Well after he died, I asked wife Lily if she still had them, and said
she tossed them into the garbage bin in London - a shame, as they were
nice efforts, and are seldom seen. Some reprints are so roughly printed
virtually none of the perf holes are punched out. And in ALL cases, the
colour is quite wrong, not being the deep steel blue of the genuine, as
you can see in the photo of my copy above.
It is not a “Local” or a “Cinderella” strictly speaking, but in my view
is an officially sanctioned and printed label, and should be more
correctly termed a “semi-official stamp” production. Major
catalogues like Yvert list and price it as an Australian postage stamp
issue. Major album makers like Seven Seas Stamps have
made spaces for it in printed albums.
Many still exist as genuine mint or used stamps, or used on original
cover. A fine MUH sheetlet generally sells for about $A20,000 these
days. The fresh MUH one illustrated nearby I sold for $15,000 recently.
I do not charge that for most MUH £2 Roos!
Rupert Henry Sainsbury enlisted in WW2 as an officer,
aged 44, living in Kelvin Grove, Queensland at the time, on 5/7/40, and
was discharged 8/12/44 as a Lieutenant Colonel, in the Australian
Corps of Signals.
The records show that
the "On Active Service" censored mail was written January 10 and
11, 1919 in the Middle East, and was collected from the AIF 1st
Australian Wireless Squadron ex Baghdad. This "OAS" troop
mail was then handed to their Brigadier - General MacEwen.
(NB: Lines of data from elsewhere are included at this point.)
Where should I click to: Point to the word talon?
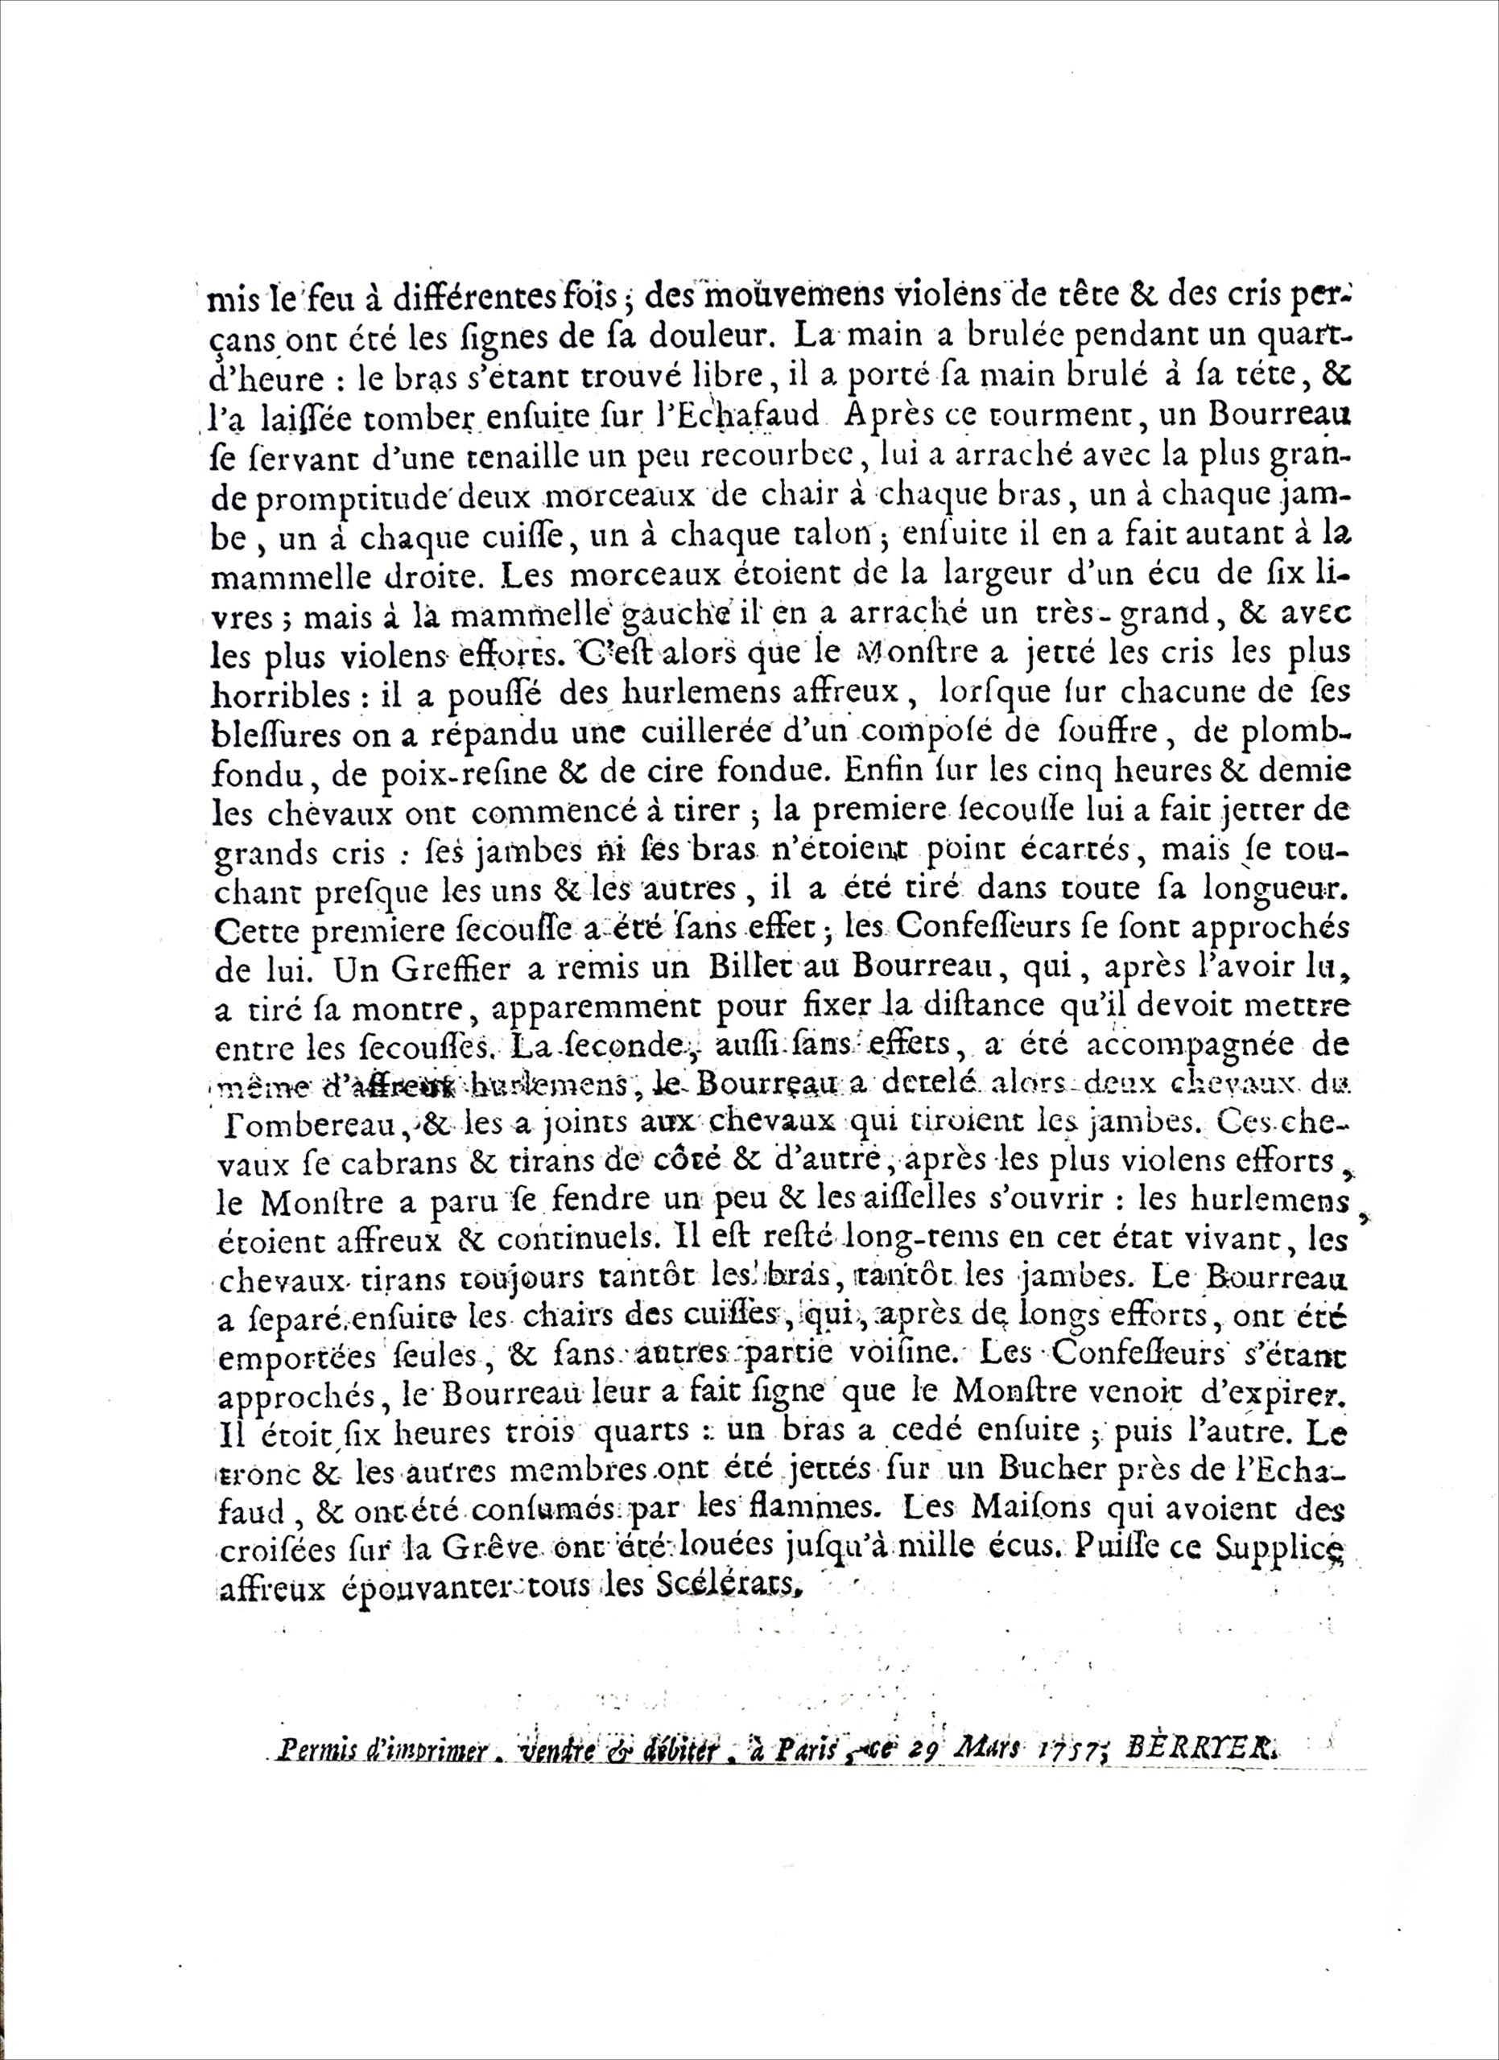coord(841,538)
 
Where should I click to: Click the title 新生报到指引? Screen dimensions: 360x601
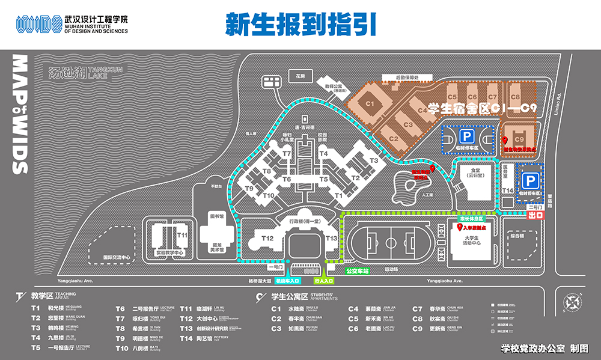click(300, 24)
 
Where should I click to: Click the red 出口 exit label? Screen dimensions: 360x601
click(535, 215)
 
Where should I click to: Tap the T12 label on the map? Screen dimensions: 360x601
click(267, 239)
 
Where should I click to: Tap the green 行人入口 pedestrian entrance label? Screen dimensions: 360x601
click(325, 281)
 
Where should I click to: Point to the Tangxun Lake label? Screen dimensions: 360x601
click(84, 73)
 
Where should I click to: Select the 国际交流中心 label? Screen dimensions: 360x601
click(117, 257)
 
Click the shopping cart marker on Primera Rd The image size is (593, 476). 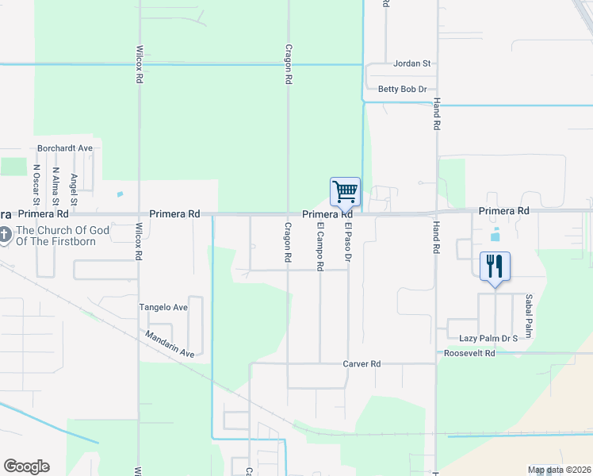pos(345,192)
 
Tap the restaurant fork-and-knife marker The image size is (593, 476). pos(495,265)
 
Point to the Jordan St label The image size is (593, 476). pos(412,63)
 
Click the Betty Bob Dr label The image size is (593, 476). pos(403,90)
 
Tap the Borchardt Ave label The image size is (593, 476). pos(66,148)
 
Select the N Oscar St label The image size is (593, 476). pos(36,184)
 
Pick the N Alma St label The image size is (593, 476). pos(55,183)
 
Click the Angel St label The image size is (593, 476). pos(74,187)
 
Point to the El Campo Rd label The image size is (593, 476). pos(321,247)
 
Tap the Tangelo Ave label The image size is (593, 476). pos(163,307)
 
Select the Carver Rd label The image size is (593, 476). pos(362,364)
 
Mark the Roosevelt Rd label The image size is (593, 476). pos(469,353)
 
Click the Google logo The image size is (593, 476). pos(26,466)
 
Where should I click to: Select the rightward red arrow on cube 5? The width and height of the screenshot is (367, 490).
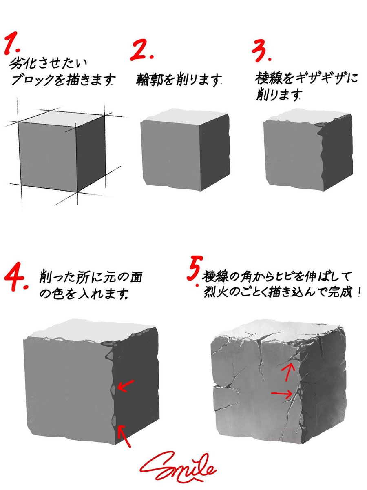281,394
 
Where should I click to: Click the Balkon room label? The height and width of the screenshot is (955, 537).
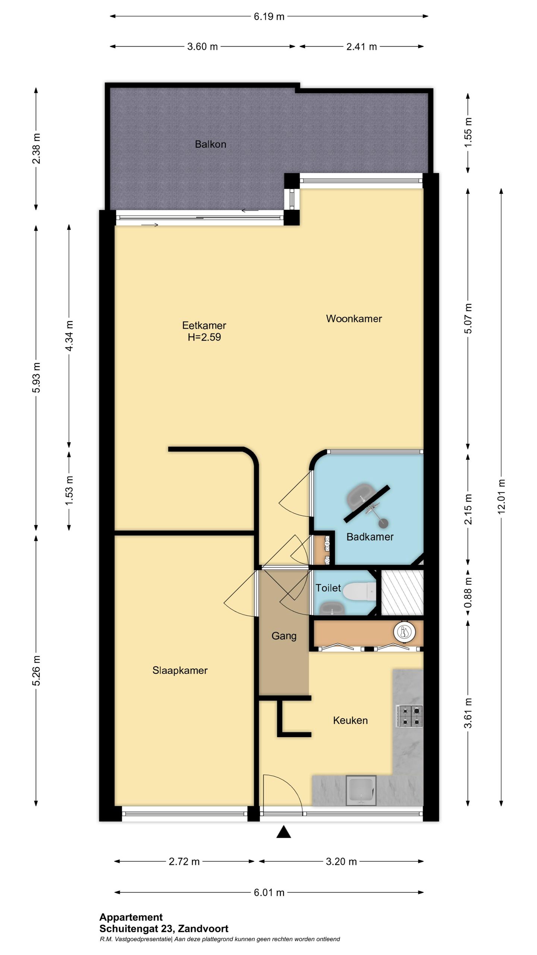(x=210, y=144)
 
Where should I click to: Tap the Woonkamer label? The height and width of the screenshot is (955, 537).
(x=354, y=319)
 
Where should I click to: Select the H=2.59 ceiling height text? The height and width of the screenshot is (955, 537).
(x=204, y=337)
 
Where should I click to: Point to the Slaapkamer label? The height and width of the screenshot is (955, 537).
(x=180, y=670)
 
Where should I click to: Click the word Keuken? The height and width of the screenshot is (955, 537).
(x=350, y=720)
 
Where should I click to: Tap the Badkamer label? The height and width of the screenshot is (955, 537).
(x=370, y=537)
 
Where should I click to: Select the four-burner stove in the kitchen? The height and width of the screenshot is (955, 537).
(x=409, y=716)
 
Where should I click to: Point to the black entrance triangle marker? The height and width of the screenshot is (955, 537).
(x=283, y=832)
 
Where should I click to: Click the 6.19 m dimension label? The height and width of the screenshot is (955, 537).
(x=269, y=16)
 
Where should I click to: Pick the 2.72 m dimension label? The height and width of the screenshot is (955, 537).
(x=184, y=862)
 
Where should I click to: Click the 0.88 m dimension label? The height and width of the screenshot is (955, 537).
(x=468, y=592)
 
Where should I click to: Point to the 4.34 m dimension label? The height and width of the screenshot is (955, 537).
(x=69, y=335)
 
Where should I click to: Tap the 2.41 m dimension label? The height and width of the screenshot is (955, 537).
(x=361, y=47)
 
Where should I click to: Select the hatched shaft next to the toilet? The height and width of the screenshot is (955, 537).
(x=402, y=592)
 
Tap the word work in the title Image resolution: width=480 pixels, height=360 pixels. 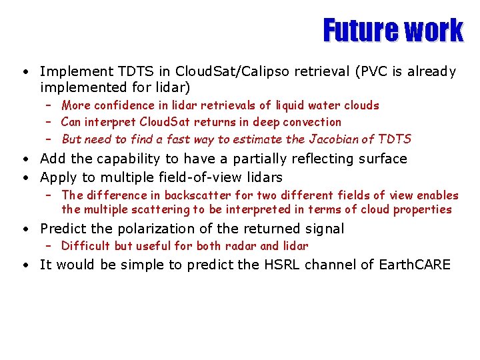(x=434, y=30)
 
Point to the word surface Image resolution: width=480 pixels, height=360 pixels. (x=382, y=159)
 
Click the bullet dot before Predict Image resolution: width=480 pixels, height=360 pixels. (x=24, y=229)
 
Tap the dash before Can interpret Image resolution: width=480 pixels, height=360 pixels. (x=49, y=122)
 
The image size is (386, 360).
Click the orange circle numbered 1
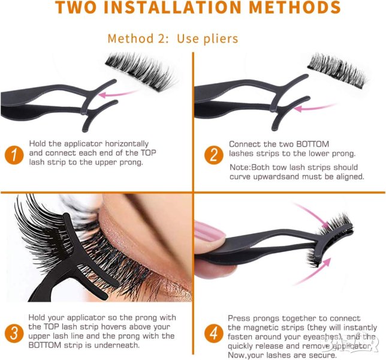pos(14,155)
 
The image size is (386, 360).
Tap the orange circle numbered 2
pos(214,155)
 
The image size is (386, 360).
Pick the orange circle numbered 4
pos(214,333)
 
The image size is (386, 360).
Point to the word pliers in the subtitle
pos(220,39)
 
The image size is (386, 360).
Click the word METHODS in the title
pos(295,7)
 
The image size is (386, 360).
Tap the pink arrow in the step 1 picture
pos(118,94)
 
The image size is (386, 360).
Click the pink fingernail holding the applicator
pos(209,232)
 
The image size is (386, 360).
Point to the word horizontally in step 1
pos(127,143)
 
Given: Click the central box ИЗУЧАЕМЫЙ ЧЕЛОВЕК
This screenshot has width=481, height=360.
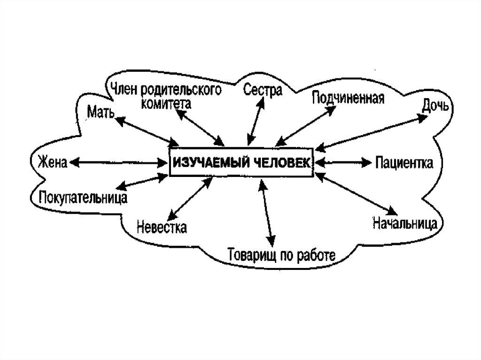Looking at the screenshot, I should coord(241,163).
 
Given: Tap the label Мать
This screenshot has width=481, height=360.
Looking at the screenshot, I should coord(101,113).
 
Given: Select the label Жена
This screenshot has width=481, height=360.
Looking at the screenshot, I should coord(53,162).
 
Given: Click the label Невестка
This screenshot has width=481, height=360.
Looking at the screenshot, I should coord(162,227).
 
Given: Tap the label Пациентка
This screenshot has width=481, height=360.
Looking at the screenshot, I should coord(404,163).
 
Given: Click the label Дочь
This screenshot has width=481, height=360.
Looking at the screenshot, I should coord(435,105).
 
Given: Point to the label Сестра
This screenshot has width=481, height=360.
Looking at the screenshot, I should coord(263,90).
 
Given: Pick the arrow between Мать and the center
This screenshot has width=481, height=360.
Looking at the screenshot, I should coord(147,130).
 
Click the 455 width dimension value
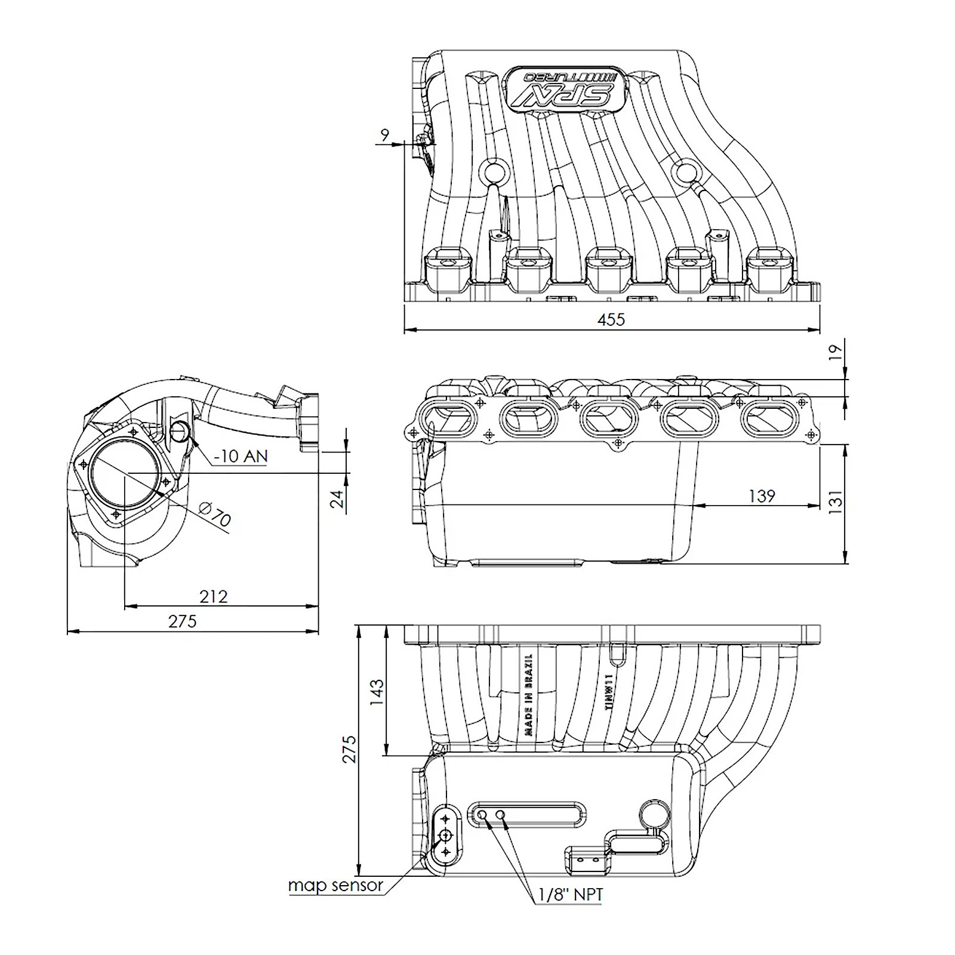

t then took near 3 more months for his letter to arrive in Melbourne,
where the "26 February, 1920" date-stamps were all applied to the
hastily affixed Vignette "stamps", and all handed over personally to
Prime Minister Hughes, and then delivered via normal mail, under
separate Post Office outer cover.
The Frommer Ross Smith flights handbook above says 29 covers are
recorded in total signed by Sargeant Jim Bennett. He tragically died 2
years later. It is of course also an “O.A.S.” (On Active
Service) cover ex Baghdad, that AAMC says only 26 covers are recorded as
originating from.
As can readily be seen from the detailed service records and movements I
link to on War Memorial website above, Lance Corporal Rupert Sainsbury
was in "Baghdad" from 18-9-18, then "Basrah" - returning to Bombay on
5/3/19, then was shipped home to Sydney.
“Persian Road,
Persia. 1917-12. Informal group portrait of operators with the 1st
Wireless Signal Squadron and Russian Partisans (Partizanski) on the
Persian Highway. The Russian detachment consisted of volunteers from
different regiments under the command of Bicherakov who had chosen to
continue to assist the Mesopotamian Expeditionary Force after the
Russian Revolution. They had with them a mobile wireless station. A
party from No. 1 Wireless Signals Squadron was sent to handle traffic in
English. (Donor R. Sainsbury)”
I love postal
history - this First Flight cover takes on a totally new depth and life,
when a few hours research are expended. Written on active service in the
deserts of Persia in WWI, hand carried to India by Commanding Officer,
then on to the UK via Ross Smith. Then 18 months later it arrived in
NSW, via this most famous of all flights.
Canada issued on August 13th, the first in a set of 3 stamp
shape $20 coins, with a perforated edge, made from 99.99% pure silver,
weighing 31.86 grams. The other 2 stamp/coins in this trio will be
issued in October and December, 2018.
This 3¢ brown/carmine “CONFEDERATION” coin is first in a Limited
Edition series of 5000 sets of 3, and travels back in time to 1927 to
reproduce a stamp initially issued for Canada’s Diamond Jubilee. A very
classy job it seemed to me, looking at their website. Sets 3 can be
pre-ordered.
The engraved reproduction of the 1927 stamp is near as detailed as the
original. Complete with horizontal lines that were the hallmark of
intaglio printing, or line engraving - one of the oldest methods of
stamp production. More detail here -
tinyurl.com/StampsRCM
The next in the series issued October, will be the 20c brown top value
of the 1908 Quebec Tercentenary set, SG 195, depicting Jacques Cartier
entering Quebec Harbour - a stamp design I have always really loved, and
I show that coin/stamp design with simulated perfs nearby.